A book that has been pretty popular with our class is The Crossover by Kwame Alexander. Everyone seemed to enjoy it quite a bit, so I took it upon myself to jump on the bandwagon. I picked it up, and I finished it within a few days. Oh my goodness, I loved it. Not only was it a light, easy read, but the characters were also relatable for the age group this novel was intended for. This is a great example of a shared reading experience that will msot likely happen in the classroom. One student will like a book and pass it on to the next. Then the next, and then the next. Soon, the book will have enough hype that there wont be a student who doesn’t HAVE to read it, just so they know what is going on.
On top of that, I also read a collective work of Edgar Allan Poe.

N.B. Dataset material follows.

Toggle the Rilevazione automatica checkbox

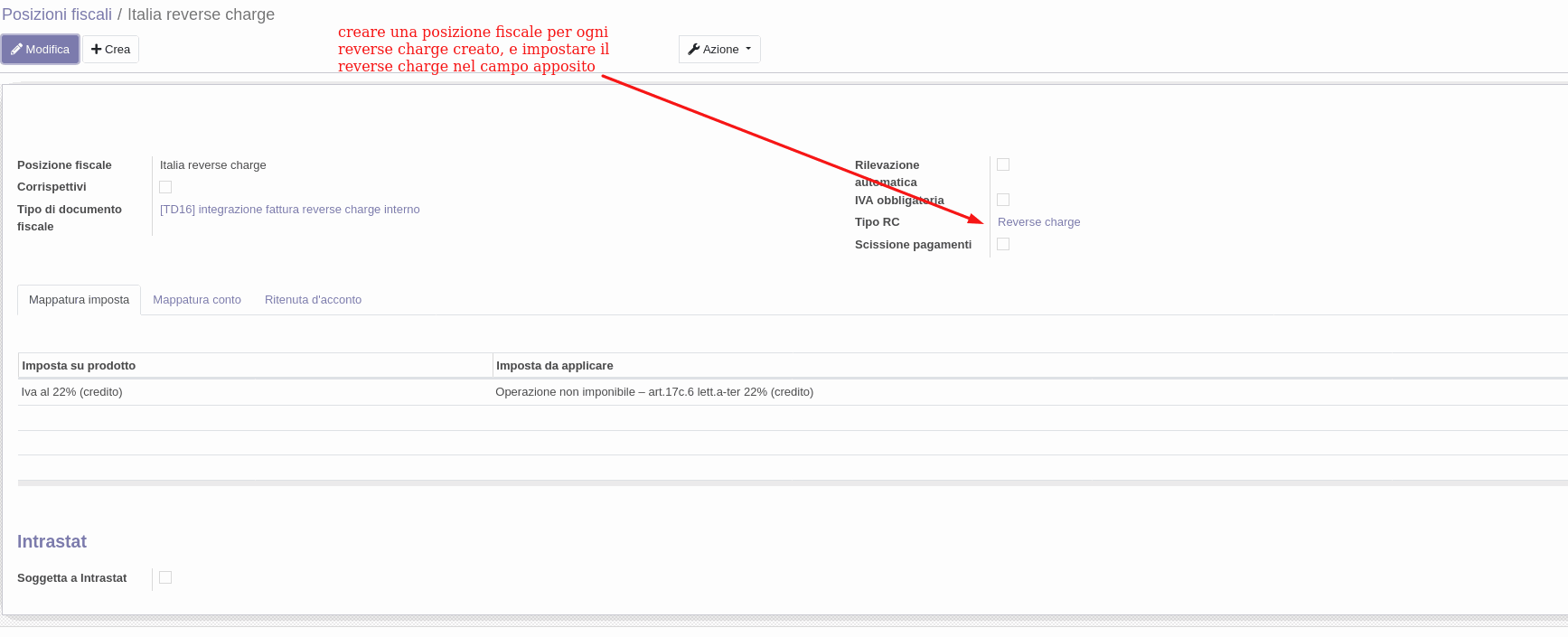[1003, 164]
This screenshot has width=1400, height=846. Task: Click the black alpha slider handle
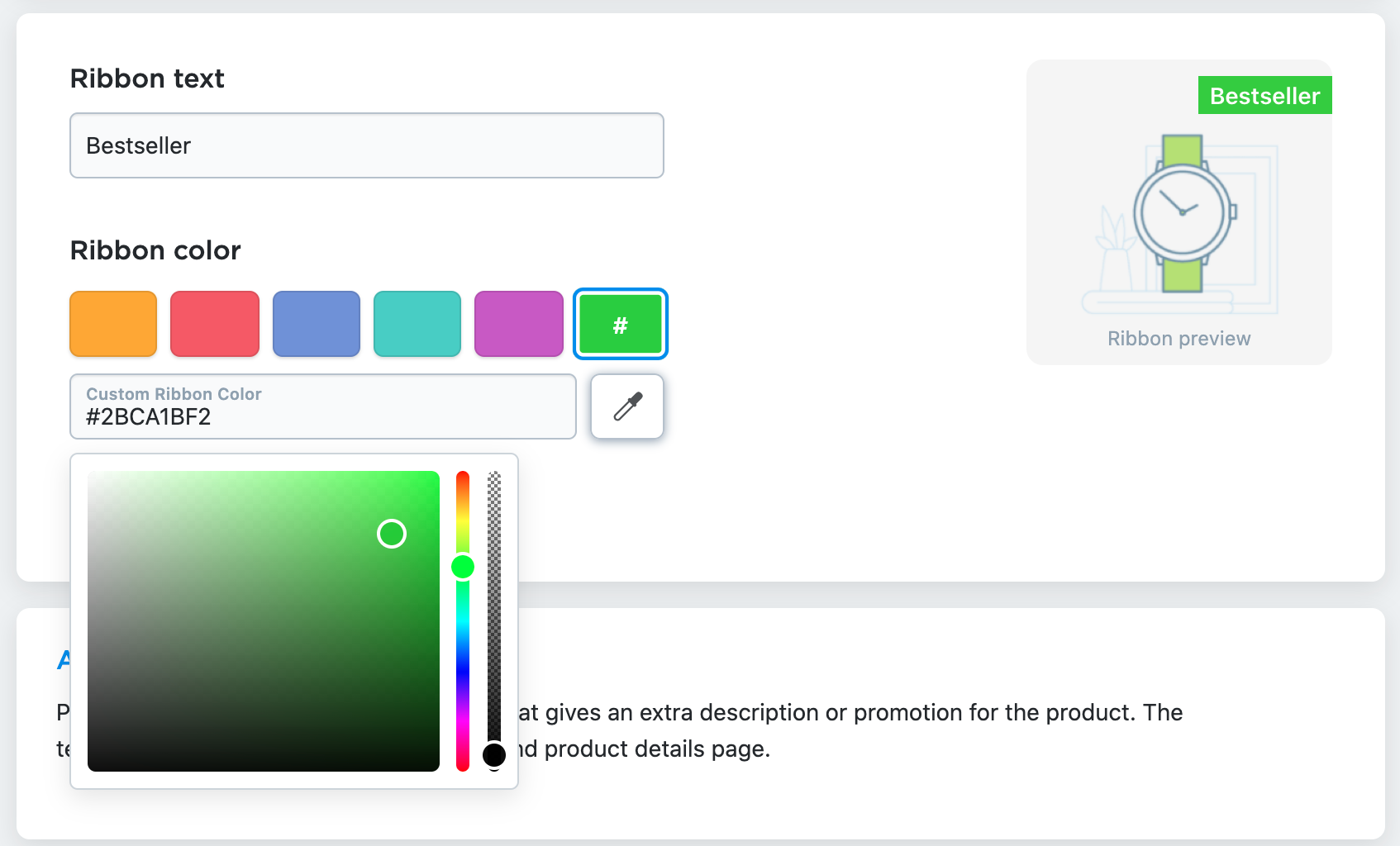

This took me a little while longer, only because I would pick it up and read each short story in sections. Every night, before bed, I would pick up the book and read a short story before I turned the light out. It was nice because it restricted me from staying up all night and getting completely lost in a book. I have a really bad habit of doing that, and lately I have been drowning in school work. I need a good nights sleep so that I can be ready for the next day. Edgar Allan Poe is known for his dark, gothic writing. Some may even consider him to be “scary”, so you wouldn’t think he would be a good one to read before bed. Anyone who really knows me knows I love the “scary” stuff, particularly Stephen King. So I was able to finish his short stories with ease and then go to bed soundly.
Something I did notice about Edgar Allan Poe is the similarities between many of his short stories. For example, The Tell Tale Heart, and The Black Cat. I think I would like to see a professional analysis of the two, I think it would be intersting.
Anyways, for my most recent read, and I am still working on it, is: Am I There Yet?: The Loop-de-loop, Zigzagging Journey to Adulthood by Mari Andrew. This is a graphic style novel that I would recommend to anyone in their twenties. It seems to be directed to young women, but I would also recommend it to young men. It bring to light a lot of the issues and feelings a lot of people in their twenties deal with, but it can also play a role of support to those going through these things. Trust me, being in your twenties is hard. I almost felt attacked because of how relatable the novel was at first. I love it, and I cant wait to see how it ends.